* GIVEN PROBLEM 1
In the forum thread about splitting and seasoning firewood, what is the diameter of each concrete grain bin pad on the farm?

* SUPPLIED TEXT

Start

# Any thing worng with wood piles?



## 19FarmHand78 (Feb 26, 2012)

This is my first season burning wood, but I'm trying to get ahead of the game and starting to split wood for next year and two years from now. From what I have seen most guys on here split and stack outside, I'm planing on seasoning outside then staking inside before use. (I've got an extra 20x20 garage not being use for any thing else so that's my wood shed) I think that stacking in rows to season might be best, but I'd like to keep the number of times handling the wood to a minimum. I've got two concrete grain bin pads on the farm, 20' diameter each, I was thinking of using my father in-laws wood elevator to pile the splits on them, but not sure if it will season well in piles. I'm splitting  mix of walnut, locust, cherry, and oaks (oaks will be used a few years down the road) Anything wrong with piles? Should I put pallets down before I pile or stack on concrete?

Thanks,
19FarmHand78
Nathan


----------



## rkshed (Feb 26, 2012)

19FarmHand78 said:
			
		

> This is my first season burning wood, but I'm trying to get ahead of the game and starting to split wood for next year and two years from now. From what I have seen most guys on here split and stack outside, I'm planing on seasoning outside then staking inside before use. (I've got an extra 20x20 garage not being use for any thing else so that's my wood shed) I think that stacking in rows to season might be best, but I'd like to keep the number of times handling the wood to a minimum. I've got two concrete grain bin pads on the farm, 20' diameter each, I was thinking of using my father in-laws wood elevator to pile the splits on them, but not sure if it will season well in piles. I'm splitting  mix of walnut, locust, cherry, and oaks (oaks will be used a few years down the road) Anything wrong with piles? Should I put pallets down before I pile or stack on concrete?

End

(Rows of pointing data)
Start

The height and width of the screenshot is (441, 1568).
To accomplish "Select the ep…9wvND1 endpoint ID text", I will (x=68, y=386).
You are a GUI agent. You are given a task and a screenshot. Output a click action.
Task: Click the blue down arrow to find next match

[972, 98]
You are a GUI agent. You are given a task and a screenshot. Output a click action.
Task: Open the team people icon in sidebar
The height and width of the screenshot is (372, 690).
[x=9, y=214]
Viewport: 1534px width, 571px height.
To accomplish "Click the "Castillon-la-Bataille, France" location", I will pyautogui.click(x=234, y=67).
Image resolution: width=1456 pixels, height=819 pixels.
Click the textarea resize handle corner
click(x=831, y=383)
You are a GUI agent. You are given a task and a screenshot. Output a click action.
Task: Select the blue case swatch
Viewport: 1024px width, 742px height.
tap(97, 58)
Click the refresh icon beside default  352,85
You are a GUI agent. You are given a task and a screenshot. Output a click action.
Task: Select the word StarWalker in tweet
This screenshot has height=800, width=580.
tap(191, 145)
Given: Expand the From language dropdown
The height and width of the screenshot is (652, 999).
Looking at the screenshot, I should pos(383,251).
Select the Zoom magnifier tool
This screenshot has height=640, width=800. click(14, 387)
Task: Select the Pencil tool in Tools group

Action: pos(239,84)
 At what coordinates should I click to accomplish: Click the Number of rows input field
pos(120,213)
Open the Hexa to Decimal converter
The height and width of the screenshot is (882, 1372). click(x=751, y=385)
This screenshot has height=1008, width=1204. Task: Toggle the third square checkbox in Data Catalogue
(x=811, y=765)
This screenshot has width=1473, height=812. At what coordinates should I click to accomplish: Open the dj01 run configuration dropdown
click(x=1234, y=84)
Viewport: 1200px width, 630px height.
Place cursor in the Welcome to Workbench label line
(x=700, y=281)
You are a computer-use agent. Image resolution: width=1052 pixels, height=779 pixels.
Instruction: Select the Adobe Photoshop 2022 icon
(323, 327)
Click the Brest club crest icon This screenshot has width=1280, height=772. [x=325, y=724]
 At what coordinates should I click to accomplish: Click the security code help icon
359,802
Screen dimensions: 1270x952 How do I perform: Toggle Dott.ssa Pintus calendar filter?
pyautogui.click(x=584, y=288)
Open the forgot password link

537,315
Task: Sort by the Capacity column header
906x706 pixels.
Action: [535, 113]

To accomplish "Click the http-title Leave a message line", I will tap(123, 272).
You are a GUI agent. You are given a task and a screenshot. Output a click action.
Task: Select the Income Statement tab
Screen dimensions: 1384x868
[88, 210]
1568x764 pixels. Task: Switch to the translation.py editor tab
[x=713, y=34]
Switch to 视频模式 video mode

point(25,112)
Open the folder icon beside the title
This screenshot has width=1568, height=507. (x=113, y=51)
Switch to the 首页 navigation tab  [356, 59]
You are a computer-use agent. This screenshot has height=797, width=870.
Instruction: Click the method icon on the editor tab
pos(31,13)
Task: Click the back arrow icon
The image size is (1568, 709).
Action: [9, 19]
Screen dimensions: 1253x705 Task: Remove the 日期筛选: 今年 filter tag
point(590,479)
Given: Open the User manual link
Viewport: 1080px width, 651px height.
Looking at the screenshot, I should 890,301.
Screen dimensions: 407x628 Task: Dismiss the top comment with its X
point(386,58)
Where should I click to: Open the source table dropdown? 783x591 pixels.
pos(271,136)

End

* GIVEN PROBLEM 2
From the records, print the stretch from the line containing "Viewport: 1534px width, 571px height." through the line containing "Click the refresh", both included.

* WORKED ANSWER 1
20 feet.

* WORKED ANSWER 2
Viewport: 1534px width, 571px height.
To accomplish "Click the "Castillon-la-Bataille, France" location", I will pyautogui.click(x=234, y=67).
Image resolution: width=1456 pixels, height=819 pixels.
Click the textarea resize handle corner
click(x=831, y=383)
You are a GUI agent. You are given a task and a screenshot. Output a click action.
Task: Select the blue case swatch
Viewport: 1024px width, 742px height.
tap(97, 58)
Click the refresh icon beside default  352,85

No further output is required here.